The Platforms array contains an entry for each platform on which the service can run. Currently Windows, Linux, Linux-Arm64, macOS, and macOS-Arm64 are supported.
Routmaps
The file also defines the API routes for the module under the RouteMaps section
{
"Modules": {
"ModulesConfig": {
"BackgroundRemoval": {
"Name": "Background Removal",
"Version": "1.0",
"Description": "Removes backgrounds from images.",
...
"RouteMaps": [
{
"Name": "Background Removal",
"Path": "image/removebackground",
"Method": "POST",
"Command": "removebackground",
"Description": "Removes the background from images.",
"Inputs": [ ... ],
"Outputs": [...]
}
]
}
}
}
}
Path is the API path, in this case localhost:32168/v1/image/removebackground. Remember that this was what we chose (arbitrarily) as our API. It can be anything as long as it isn't currently in use.
Method is the HTTP method to use. In our case GET.

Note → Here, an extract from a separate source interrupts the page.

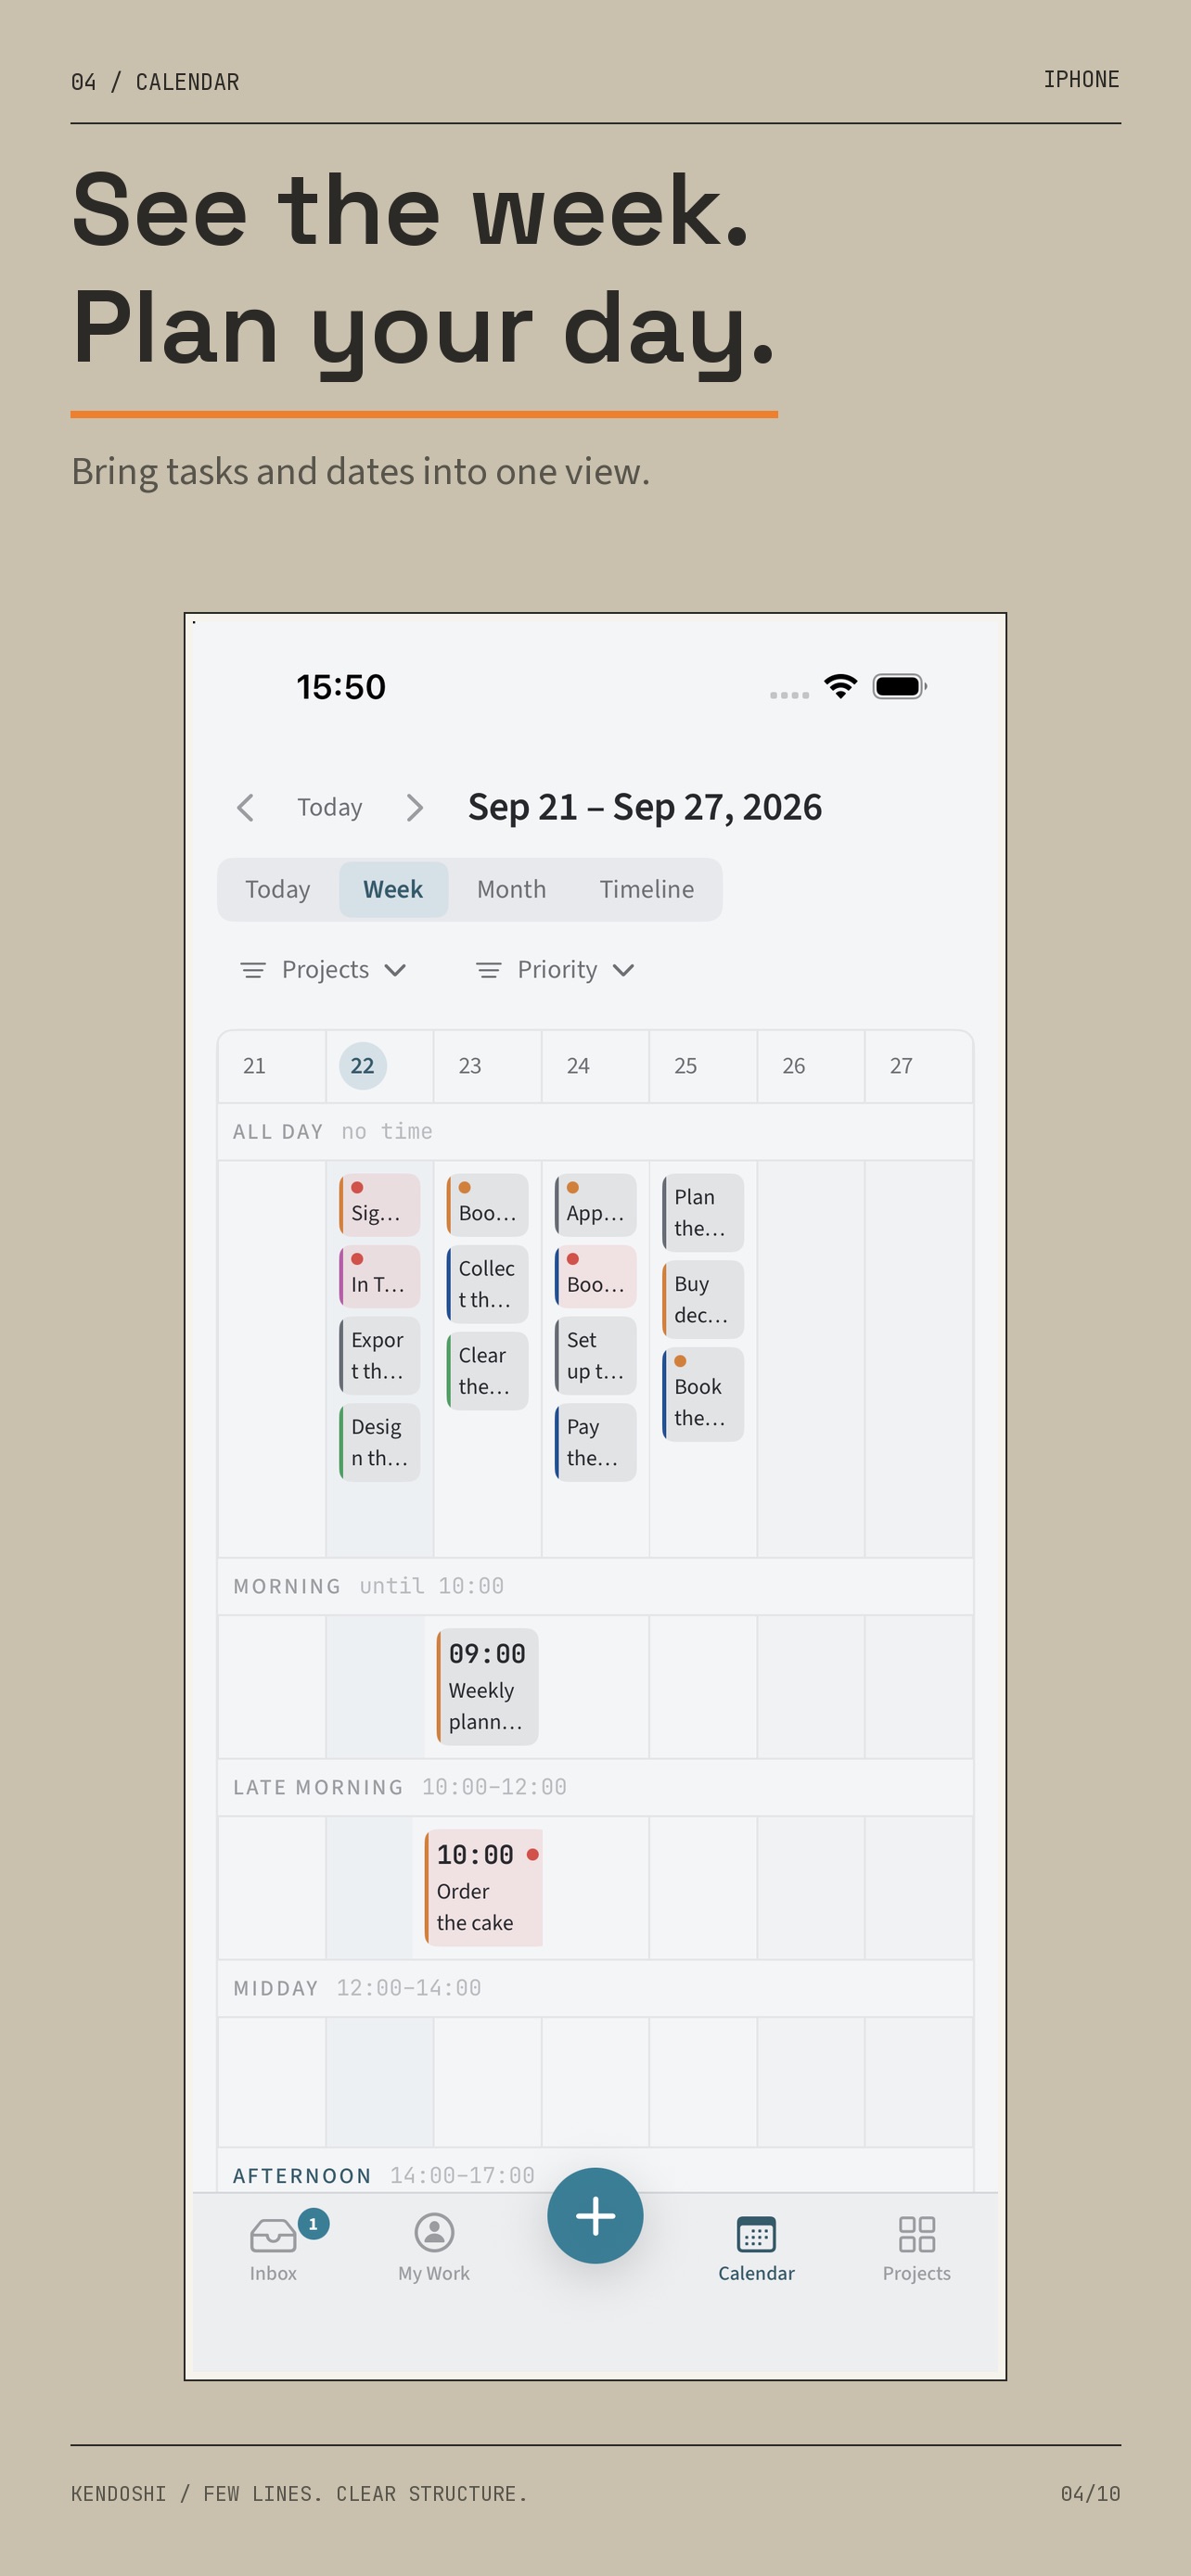Open the Projects grid icon

coord(916,2233)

Command is the method in the API controller that will be called, in this case
removebackground
. Queue is the name of the queue in the API server that will manage
the request for this service.
Description, Inputs and Outputs are purely documentation at this stage.
The client that will call our new module
A simple Javascript test harness can be used to demonstrate the new module
// Assume we have a HTML INPUT type=file control with ID=fileChooser
var formData = new FormData();
formData.append('image', fileChooser.files[0]);
formData.append("use_alphamatting", 'false');
var url = 'http://localhost:32168/v1/image/removebackground';
fetch(url, { method: "POST", body: formData})
.then(response => {
if (response.ok) {
response.json().then(data => {
// img is an IMG tag that will display the result
img.src = "data:image/png;base64," + data.imageBase64;
})
}
})
test.html
that implements this, providing the UI to collect the
information and display the results.
Install and test
At this point we have a module, an install script and a test client. Let's give it a run
-
Ensure you have the latest CodeProject.AI repo downloaded. That has all the code we've talked about above already in place
-
Run the dev install script. This will see your new script and then run it to ensure Python 3.9 is installed and setup, and that the required Python modules are installed.
-
Launch the server by starting a new debug session in Visual Studio or VS Code.
-
In Debug, the CodeProject.AI Dashboard is automatically launched when run. After the server starts all the backend Modules, including the Background Removal module, the Dashboard will display the modules it knows about.
-
Launch the
test.html
file in a browser, choose a file and click "Submit" button. The results should be shown.
What next?
That's up to you. We've demonstrated a very simple AI module that removes the background from an image. The main work was
- Ensuring you have the assets (eg models) available on a server so they can be downloaded
- Updating the install script so your assets can be downloaded and moved into place, as well as ensuring you have the necessary runtime and libraries installed
- Dropping in your module's code and writing an adapter so it can talk to the CodeProject.AI Server
- Writing a modulesettings file that describes the API for your module
- Testing! Always the fun part.
The possibilities on what you can add are almost limitless. Our goal is to enable you, as a developer, to add your own AI modules easily, and in turn get the benefit of modules that others have added. Mix and match, play with different sets of trained modules, experiment with settings and see where you can take this.
It's about learning and it's about having some fun. Go for it.